Crítica inglesa mergulha em profundidades abissais e faz o leitor de Navegos transitar pelo complexo mundo da criação da autora de Orlando e Passeio ao Farol, obras que revolucionaram a literatura modernas.

*Franklin Jorge

Em ensaio crítico-biográfico sobre Virginia Woolf, Nadia Fusini – sua mais original e eminente exegeta – pondera que o escritor não tem outra vida senão a obra; a obra que justifica a existência, e a única forma possível de imortalidade, segundo a lição prodigada por Marcel Proust.

“Sou Dona de minha Alma” faz a psicanálise dos escritos e da vida da autora de Mrs. Dalloway. É um estudo que surpreende e enreda o leitor da primeira à última página numa sucessão de descobertas, revelações, fatos e lembranças que dão vida e fluidez ao fluxo da consciência, uma das artes de Virgínia. Mergulha Nadia Fusini, sem temor, no mar profundo que constitui a natureza íntima dessa escritora inglesa que amava as mulheres e que, quando menina, foi abusada por um meio-irmão. Nos anos de 1940, deprimida, cometeu o suicídio enchendo de pedras os bolsos de seu casado e atirando no rio de sua sofrida juventude..

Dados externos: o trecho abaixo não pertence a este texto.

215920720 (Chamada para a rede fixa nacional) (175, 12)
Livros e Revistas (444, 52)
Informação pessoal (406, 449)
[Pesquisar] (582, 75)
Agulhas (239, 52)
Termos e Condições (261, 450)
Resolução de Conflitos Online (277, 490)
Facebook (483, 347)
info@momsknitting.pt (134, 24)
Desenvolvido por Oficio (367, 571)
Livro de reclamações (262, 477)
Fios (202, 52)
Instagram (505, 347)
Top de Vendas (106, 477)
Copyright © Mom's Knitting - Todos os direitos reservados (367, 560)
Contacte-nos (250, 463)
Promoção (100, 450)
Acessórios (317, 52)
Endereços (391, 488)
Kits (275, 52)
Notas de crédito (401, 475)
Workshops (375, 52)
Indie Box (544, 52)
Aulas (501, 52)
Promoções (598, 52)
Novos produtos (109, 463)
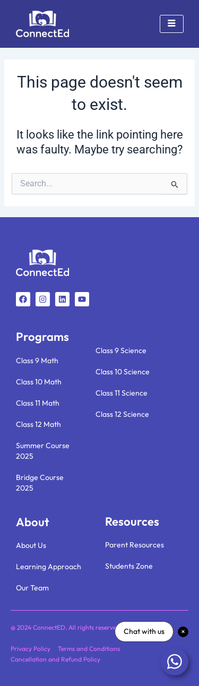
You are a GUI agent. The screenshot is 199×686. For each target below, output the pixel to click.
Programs (42, 336)
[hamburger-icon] (172, 24)
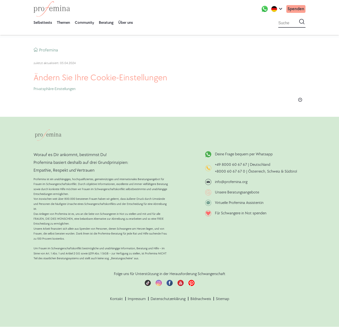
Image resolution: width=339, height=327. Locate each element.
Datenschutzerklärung (168, 299)
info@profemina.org (231, 182)
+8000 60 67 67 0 (230, 171)
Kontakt (116, 299)
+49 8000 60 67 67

Ao compor este ensaio, Nadia Fusini, palmilha e esquadrinha o que escreveu Virgínia em diversos gêneros literários. Romance, crônica – uma tradição inglesa a que presta homenagem fazendo-se cronista de Londres, uma original cronista que lança os seus olhares sobre o excêntrico da alma londrina -, diários, cartas, fragmentos de memória, Bloomsbury, tudo enfim que escreveu…Enfim, o segredo de Virgínia Woolf decifrado e interpretado por Nadia Fusini, anglicista de renome cuja obra resgata a confiança do leitor numa crítica orgânica, antidogmática, inovadora; crítica que é uma contribuição literária em si e a um tempo uma profunda reflexão sobre o ato da escrita, vivenciada em todas as suas possibilidades e prejuízos que acarreta para o artista. Virginia, que ouvia pássaros cantando em grego e vozes se digladiando em sua mente, é submetida a rigoroso escrutínio nas páginas desse notável ensaio de alta literatura.

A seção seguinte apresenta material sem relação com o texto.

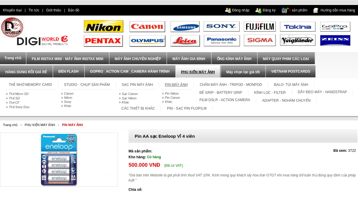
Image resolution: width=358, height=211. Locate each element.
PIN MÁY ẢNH (72, 125)
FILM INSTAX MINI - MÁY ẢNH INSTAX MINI (67, 59)
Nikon (68, 97)
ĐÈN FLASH (68, 71)
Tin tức (33, 10)
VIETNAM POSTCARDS (290, 71)
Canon (68, 93)
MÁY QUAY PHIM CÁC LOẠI (286, 59)
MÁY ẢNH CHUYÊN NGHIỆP (138, 59)
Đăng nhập (240, 10)
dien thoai (92, 10)
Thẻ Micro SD (18, 94)
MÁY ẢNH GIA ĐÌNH (188, 59)
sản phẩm (298, 10)
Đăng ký (269, 10)
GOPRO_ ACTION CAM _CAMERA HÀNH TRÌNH (130, 71)
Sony (67, 101)
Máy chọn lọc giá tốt (243, 72)
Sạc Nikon (129, 98)
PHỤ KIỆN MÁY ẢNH (198, 72)
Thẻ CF (14, 102)
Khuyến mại (12, 10)
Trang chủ (10, 125)
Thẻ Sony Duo (19, 107)
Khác (67, 106)
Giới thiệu (53, 10)
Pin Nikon (172, 93)
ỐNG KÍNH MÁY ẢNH (234, 59)
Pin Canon (172, 97)
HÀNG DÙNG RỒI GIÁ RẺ (26, 72)
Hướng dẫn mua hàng (338, 10)
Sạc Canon (130, 94)
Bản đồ (74, 10)
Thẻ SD (14, 98)
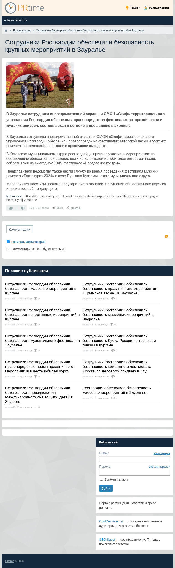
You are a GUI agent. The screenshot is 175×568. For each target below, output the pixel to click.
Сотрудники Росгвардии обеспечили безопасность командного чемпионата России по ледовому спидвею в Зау (116, 366)
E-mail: (104, 453)
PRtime (9, 561)
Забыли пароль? (159, 466)
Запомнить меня (117, 479)
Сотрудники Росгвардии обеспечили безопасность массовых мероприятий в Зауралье (118, 314)
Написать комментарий (28, 242)
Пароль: (105, 466)
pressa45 (76, 208)
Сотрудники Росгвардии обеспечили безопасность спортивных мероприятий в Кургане (42, 314)
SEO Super (107, 539)
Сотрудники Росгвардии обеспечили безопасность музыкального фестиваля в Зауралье (42, 340)
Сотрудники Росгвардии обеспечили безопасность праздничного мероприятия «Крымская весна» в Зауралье (119, 288)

Revela-nos Nadia Fusini que a flor de Virgínia era a Passiflora, a flor do maracujá e da Paixão; e o seu éden, a casa de praia de St. Ives, na Cornualha, onde sentiu a qualidade do ar de seus dias de juventude, do ar de Talland House, cortante, fustigante, quando cai do alto. Era um ar que tirava do som aquilo que os sons têm de áspero, como o ar que circunda o Farol.

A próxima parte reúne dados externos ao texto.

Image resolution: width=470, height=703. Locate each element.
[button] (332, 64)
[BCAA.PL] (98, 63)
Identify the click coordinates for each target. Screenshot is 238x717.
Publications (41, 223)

A autora de Orlando – uma biografia,  acredita que apenas a autobiografia é literatura. Por isso, afirma: Os romances são a casca, e, ao final, chega-se ao caroço. Ou eu, ou você. Assim escrevia em seu diário. Ora – pergunta-nos Nadia Fusini. – É possível conhecer-se contando as coisas simplesmente como aconteceram? E assim, dialeticamente, introduz o leitor no conhecimento ativo da alma dessa complexa Virgínia Woolf, por entender que a forma deverá ser extraída da liberdade, e não sofrida pelas circunstancias.